An Iowa State University expert who studies evolving weather patterns says two sharply different possibilities might be ahead for Iowa’s summer. One scenario from I.S.U. extension climatologist Elwyn Taylor shows a 60% chance it’ll be just like last summer. ”That says a lot for a cool summer, large crops, maybe wet fields at the end of the year, maybe wet crops at the end of harvest time,” Taylor says.

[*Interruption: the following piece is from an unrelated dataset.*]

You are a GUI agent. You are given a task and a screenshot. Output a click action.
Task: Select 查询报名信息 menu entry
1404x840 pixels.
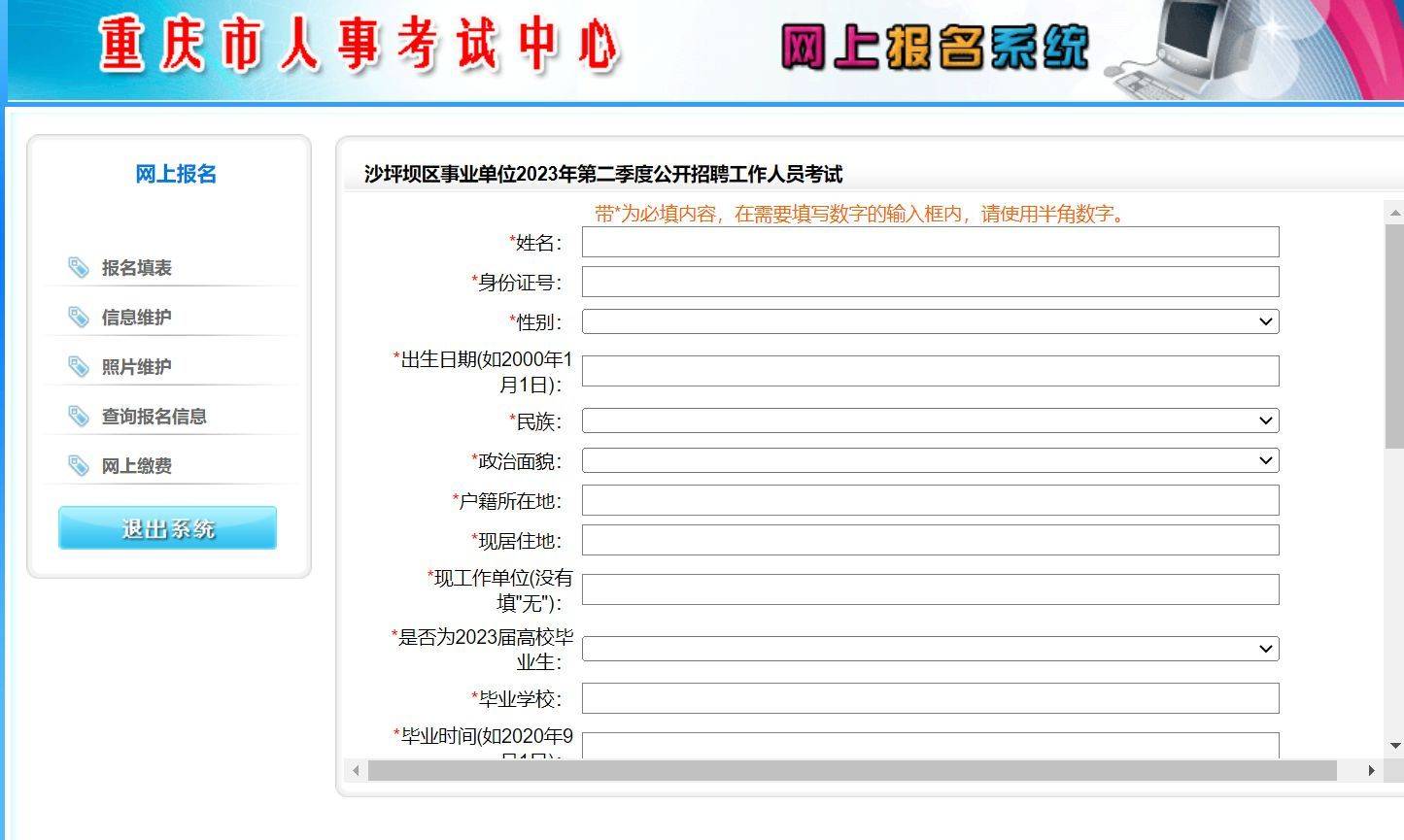pyautogui.click(x=154, y=417)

But Taylor is also watching central Pacific Ocean temperatures ominously moving toward what’s called La Nina that are sometimes associated with drought like the one that hit Iowa in 1983. Taylor says it turned hot in the middle of July and quit raining across the corn belt and that turned things into a disaster in 1983. “La Nina in the summer has been associated with our very greatest disasters to crops — and that’s really the path we are on right now — that doesn’t mean it’ll make it,” Taylor says. It’s a look at past trends — but doesn’t guarantee what will happen.

“It’s not there until it’s there, is kind of the way we look at it,” according to Taylor. Iowa farmers know how much the weather can change, overcoming a late harvest last year to get off to a good start this year. The latest crop report shows 98% of the corn acreage has been planted and 75% of the soybeans. Both are slightly ahead of the five-year average.